What is data modeling?
In business intelligence and analytics, “data modeling” commonly refers to dimensional modeling, which has a specific set of techniques and best practices.
Many other methods and techniques get labeled as data modeling, some with conflicting recommendations. For this article, I’ll discuss data modeling as applied using dimensional modeling techniques.
What are the benefits?
Technology alone doesn’t grant insights, nor does it make the business capable of using data every day to find those insights. Data modeling can provide the missing link; it’s a part of the enablement pillar of a data-driven culture.
The short version is:
- Modeled data is easier to use
- Modeled data is more consistent
- Modeled data is closer to reality
Below, I elaborate on some of these benefits.
Structured data is easier to interpret
Organizations with an investment in big data tend to have lots of unstructured or semi-structured data available. It can be tempting to point client tools directly at a folder of JSON files – and sometimes, it makes sense to do so. However, these files may have an unfamiliar format (e.g. objects containing arrays of other objects).
For people who do their day-to-day work in Excel, this isn’t easy to work with. Taking that JSON document and converting it to a structured, tabular form makes it easier to use.
Core business entities are represented compactly
In dimensional modeling, we identify the entities that make up our business – customers, products, vendors – and create a dimension table for each entity. For the business, this means that all descriptive information for an entity can be found in one spot. For example, all customer-related attributes are located in the customer dimension, instead of being spread out across five tables.

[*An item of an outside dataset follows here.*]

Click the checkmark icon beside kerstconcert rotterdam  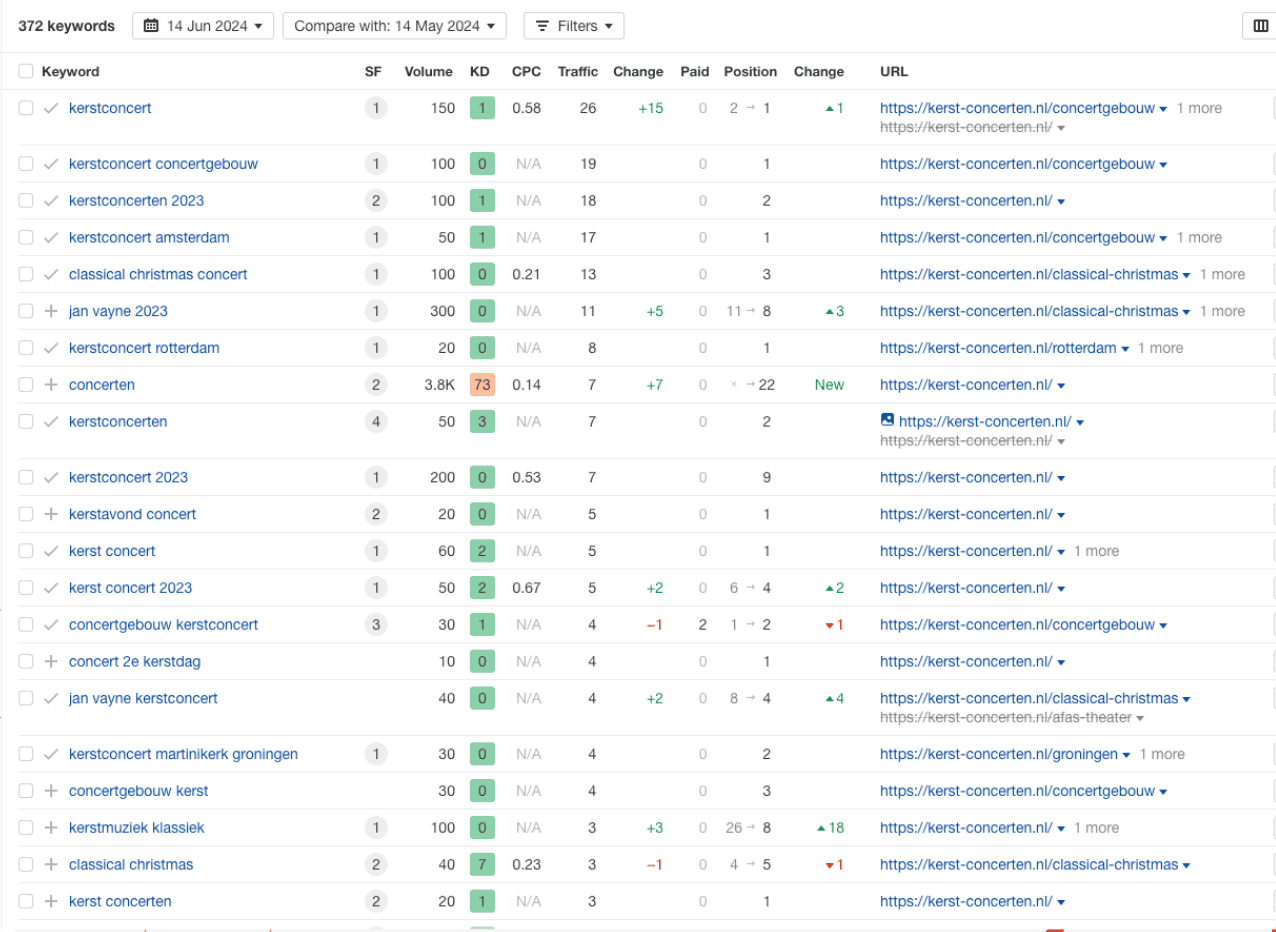[51, 348]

Business users don’t need to figure out joins
By condensing all information related to an entity, we eliminate the need for business users to understand joins. There’s no need to figure out how to link to a lookup table to get your customer’s postal code; the information is already associated with that customer.

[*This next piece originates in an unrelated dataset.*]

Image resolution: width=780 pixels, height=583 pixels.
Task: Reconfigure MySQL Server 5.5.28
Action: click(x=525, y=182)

When relating dimensions to facts, joins are usually simple and obvious. This means that some client tools (or semantic layer tools, such as SSAS) can automatically define those joins.
Naming conventions make data easier to find
Most businesses need to integrate multiple systems for reporting. These systems often have different schemes for naming their data fields. For example, some will use acronym-heavy column names, while others use verbose, title-cased names. A user trying to combine two such systems on their own will have to do the hard work of figuring out what data resides in each field. A data model unifies systems using standard conventions.

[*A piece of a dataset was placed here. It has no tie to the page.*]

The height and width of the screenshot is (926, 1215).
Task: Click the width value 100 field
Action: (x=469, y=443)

Metrics can be analyzed from multiple perspectives
In the absence of a well-formed data model, developers or business users often create large, wide reporting tables. These tables contain all of the information they could need – including slicing/dicing attributes – for a single use case. However, this causes two problems:
- Adding other metrics or attributes to the table makes it unwieldy
- Slicing/dicing other metrics using the same attributes means reinventing the wheel for the other metrics
In a dimensional model, many facts can be analyzed using the same dimensions. The model allows flexibility.
Reporting and analytics start from a common base
Without an established model, different business units tend to create their own siloed models. These models diverge and often conflict. For example, Marketing and Sales may have different definitions of products or customers. Reconciling these differences is hard work, but enables a global view of your data.
History can be recorded
A key aspect of dimensional modeling is the concept of slowly changing dimensions (SCD). These allow you to capture the history of business entities over time. Because most applications only represent the current state, analytics-based entirely on Excel exports or ad hoc queries ignore historical context, such as the movement of a salesperson from one territory to another. Capturing history allows reporting to stay consistent as source data changes.
Whatever your investments are in technology, I’d recommend you take a serious look at modeling your data. Quantity of data alone doesn’t enable its use. To get full value from your data, you need to make it easy for your business to use and understand.